When Amy Allen’s son came out as transgender, he told her first. One evening while they were driving, Allen sensed something was coming.
“He’d been not his usual … upbeat self, and so I was getting concerned,” she says. “I just started asking questions. ‘Did something happen at the activity? Did something happen at school? Did you have a fight with a friend?'”
But his trouble wasn’t about starting middle school. He told her he felt more comfortable thinking of himself as a boy.
Allen had already done her research on transgender issues. When she was a teacher, she’d had a trans student in her classroom and had wanted to know how best to support them. But this was her child. So, she consulted an endocrinologist, and therapists who specialized in trans issues — something she wishes lawmakers would do.
“Why don’t you listen to the experts? It’s just, you know, it’s so infuriating that the people who are in charge, who have the power, don’t do their due diligence like we as parents have done and have read everything we can get our hands on,” she says.
In 2021, the legislature passed a measure that barred trans students from using the school bathroom that aligns with their gender. Adam, like so many trans kids across the state, avoided using school bathrooms. That meant not drinking water during school and waiting to use the bathroom somewhere else.
Allen tried to talk to her representatives, but she says her legislator, Susan Lynn, just didn’t show up to their meeting. She tried to arrange a meeting with Gov. Bill Lee’s office.
“That went basically ignored as well,” she says. “It was just a constant frustration because they think they know better, I guess, and they probably have never really sat down and talked with a trans kid or a family that has trans kids.”

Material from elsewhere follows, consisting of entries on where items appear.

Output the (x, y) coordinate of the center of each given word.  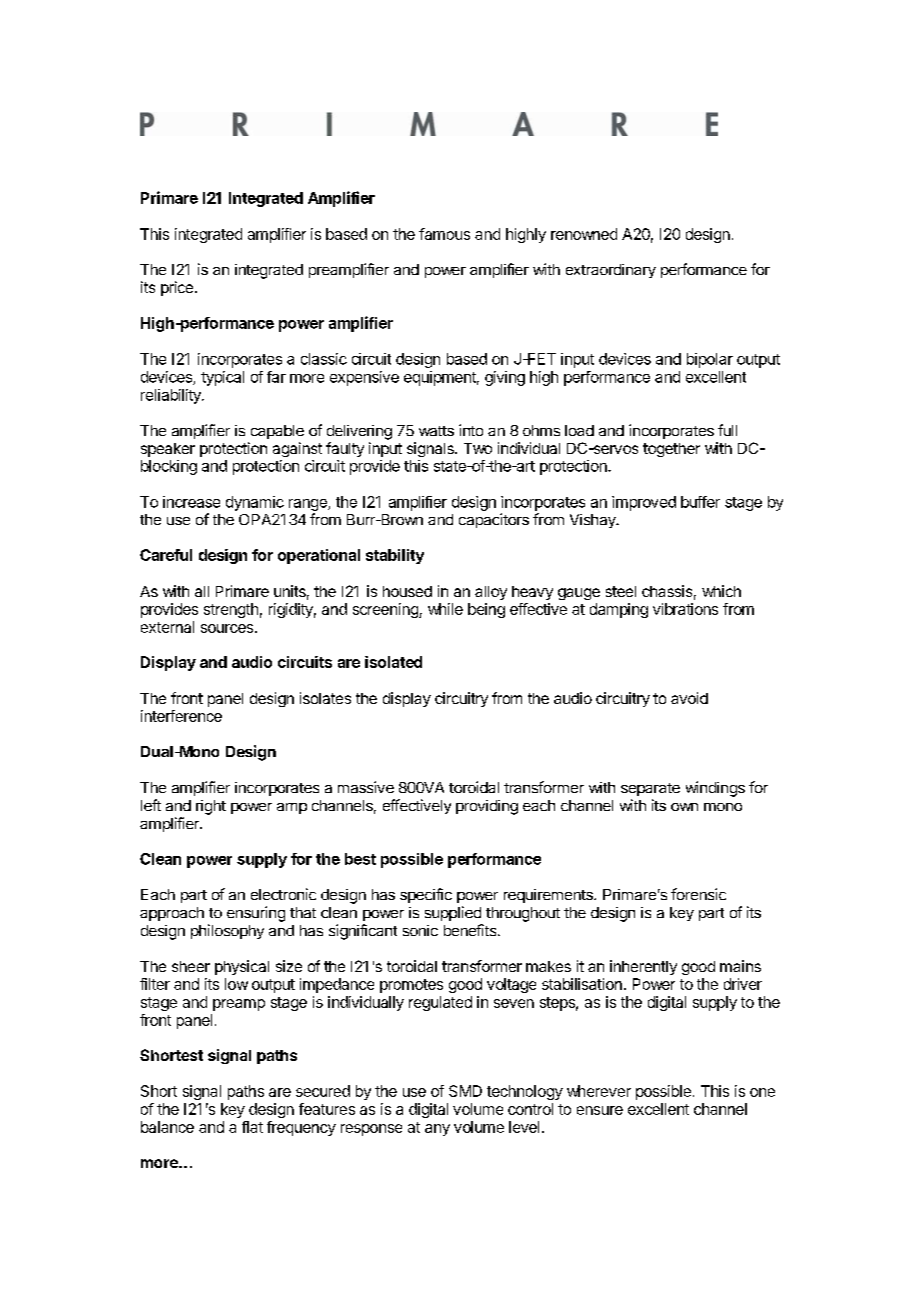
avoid (689, 698)
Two (478, 448)
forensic (698, 894)
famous (444, 234)
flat (252, 1127)
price (177, 288)
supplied (453, 913)
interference (181, 716)
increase (191, 502)
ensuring (256, 914)
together (671, 450)
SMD (465, 1091)
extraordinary (611, 271)
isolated (393, 662)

So, with all lobbying options exhausted, Allen signed onto a lawsuit with another Wilson County family, backed by the Human Rights Campaign. The other family sued on behalf of their trans daughter.
But even while deciding to fight Tennessee’s anti-trans bathroom law in court, Allen and her family had an eye on bluer states.
“There are so many families that don’t have the luxury of saying, ‘Well, if things get bad, we can (leave),'” she says. “We have that luxury and other families don’t, you know, can’t just up and leave, can’t just enroll their kids in private school, which we did for eighth grade.”
So, when Adam’s new school wasn’t panning out, Allen and her family moved to Massachusetts and left the lawsuit behind.
She wasn’t the only mom who made that decision. The other family on the suit held out until the end of this past school year, but both plaintiffs wouldn’t stay in Tennessee long enough for the case to go through the courts.
“What does it say? I guess it says that, you know, too bad for Tennessee. When people ask me if I miss Tennessee, I say I miss my friends … but Tennessee broke my heart. It’s a wonderful place full of so many wonderful people who, if they were paying attention to what the legislature does, would be horrified.”
As for Adam’s new school, Allen says he’s found community within its theater program.
“I spent that first day after dropping him off just on pins and needles, so worried. And I got a text sometime in the late afternoon … saying, ‘Can I hang out with my new friends after school?’ And I just about cried really.”
He’s not the only one who’s having a better time after leaving Tennessee.
“Moving here, for me personally, has been just this sigh of relief,” Allen says. “Like, I can just go back to just being a human being and not the activist mom, you know?”
A judge has dismissed the lawsuit challenging Tennessee’s anti-trans bathroom law, now that both plaintiffs are out of state. But the Human Rights Campaign says that it will work with families who may want to challenge the law in the future.
Correction: This story originally misstated one of the parties Amy Allen says she attempted to reach to discuss anti-transgender legislation. She says she tried to contact the office of Gov. Bill Lee, not Attorney General Herbert Slatery.
Update: This story has been updated to state that the suit challenging the anti-trans bathroom bill was dismissed June 21. A comment from the Human Rights Campaign on the dismissal has also been added.